Sejumlah korban pinjaman online mengadakan aksi di depan Polda Metro Jaya, Jakarta, dengan didampingi oleh pengacara publik dari LBH Jakarta, Sabtu, 23 Maret 2019. Tempo/Fajar Pebrianto
TEMPO.CO, Jakarta - Kepala Bidang Kelembagaan dan Humas Asosiasi Fintech Pendanaan Bersama Indonesia (AFPI) Tumbur Pardede menyatakan pihaknya belum menerima informasi soal konsumen pinjaman online yang menjadi korban tindak pidana oleh debt collector pinjaman online.
"Akan tetapi asosiasi telah memiliki Code of Conduct dan Komite Etik," kata Tumbur saat dihubungi di Jakarta, Sabtu, 23 Maret 2019. Menurut Tumbur, jika terdapat penyelenggara peer-to-peer lending alias aplikasi pinjaman online yang menjadi anggota asosiasi melanggar Code of Conduct, maka laporan pengaduan segera diproses di Komite Etik.

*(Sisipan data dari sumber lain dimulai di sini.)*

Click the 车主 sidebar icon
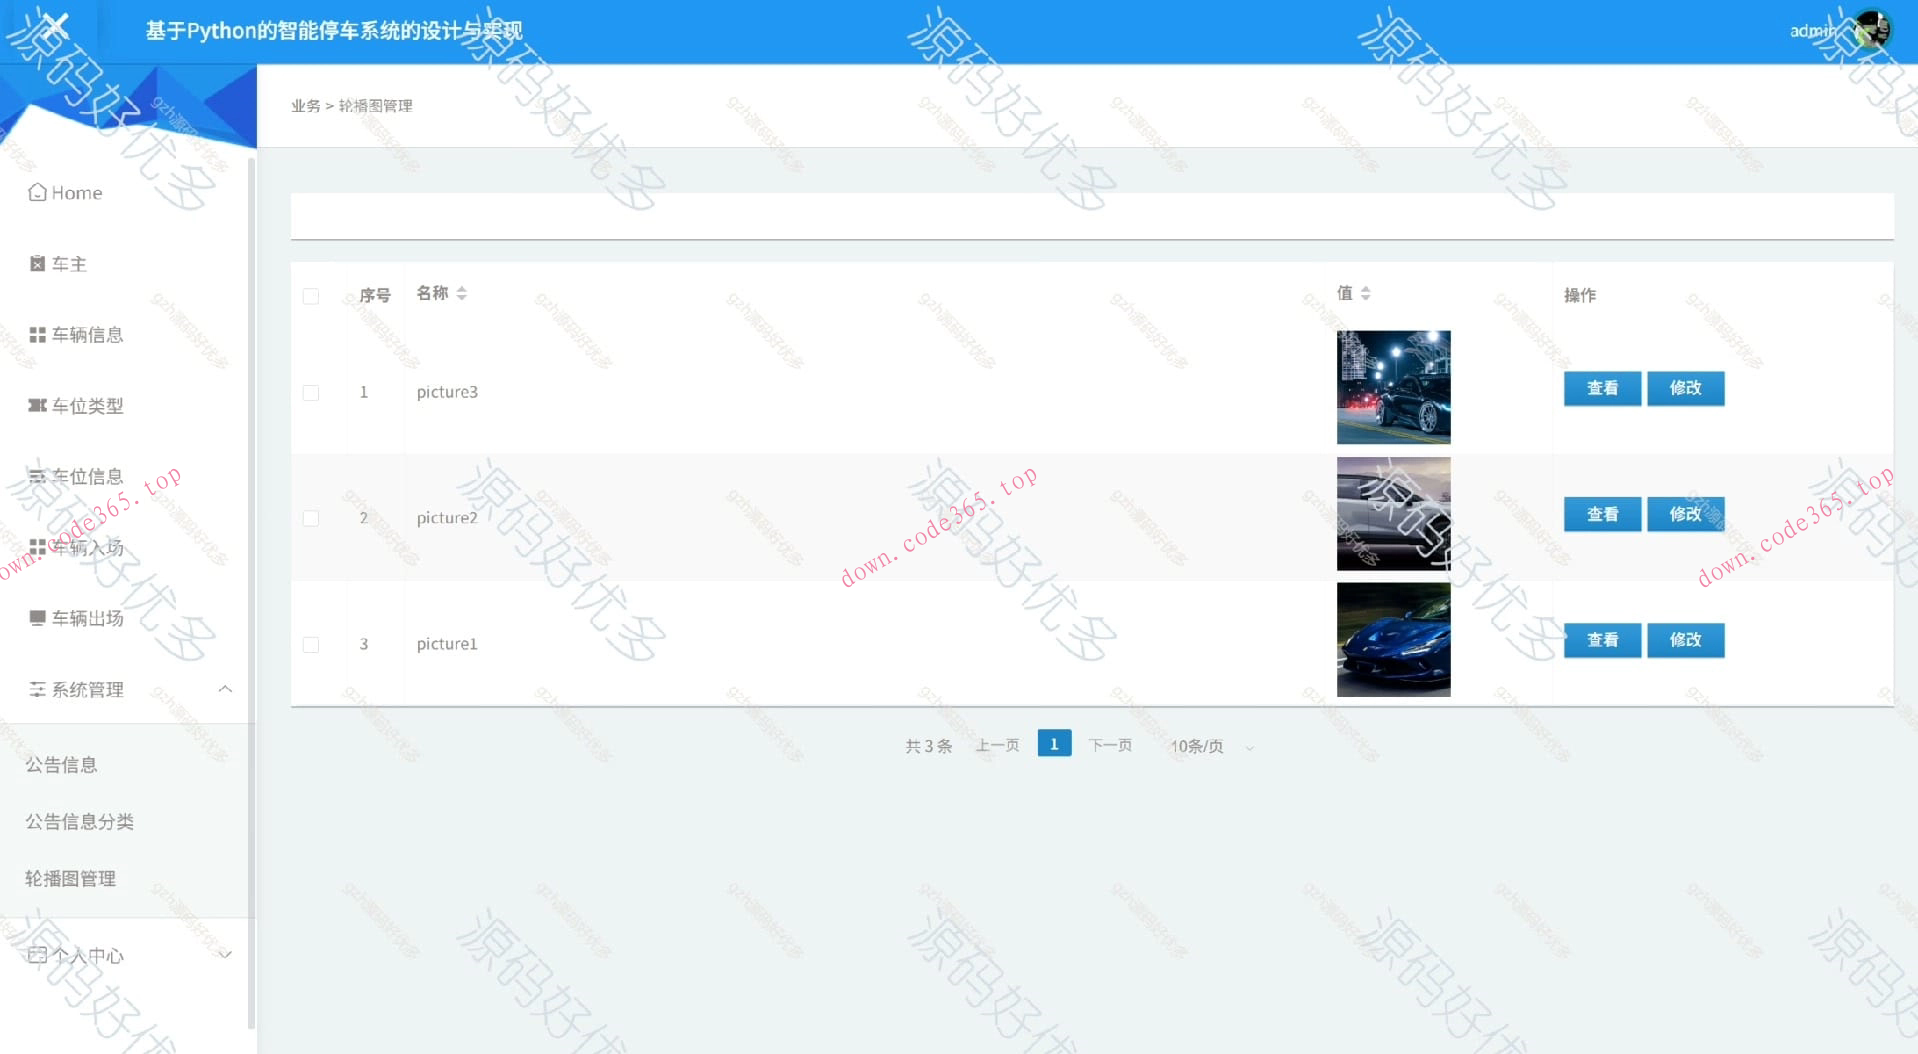Viewport: 1918px width, 1054px height. pyautogui.click(x=37, y=264)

Hari ini, LBH Jakarta berdampingi 20 orang yang diduga mengalami tindak pidana oleh aplikasi pinjaman online yang mereka ikuti ke Polda Metro Jaya.
Menurut Tumbur, bila terbukti melanggar, maka keanggotaan dari aplikasi ataupun perusahaan yang menaungi di asosiasi akan dicabut. Lalu, asosiasi juga bakal merekomendasikan ke Otoritas Jasa Keuangan (OJK) untuk mencabut izin terdaftar aplikasi tersebut.
"Ini berdampak langsung bagi BOD (Board of Directors), BOC (Boars of Comissioner) dan pemegang saham, akan diblacklist oleh asosiasi dan OJK," ujarnya.
LBH Jakarta mencatat ada lima jenis tindak pidana yang dilakukan oleh debt collector dari aplikasi pinjaman online kepada nasabah yang meminjam uang, ketika menagih utang tersebut. "Pengancaman, fitnah, penipuan, penyebaran data pribadi, dan pelecehan seksual, itu yang akan dilaporkan hari ini," kata Jeanny Silvia Sari Sirait, pengacara LBH Jakarta saat ditemui di Polda Metro Jaya, Jakarta Selatan, Sabtu, 23 Maret 2019.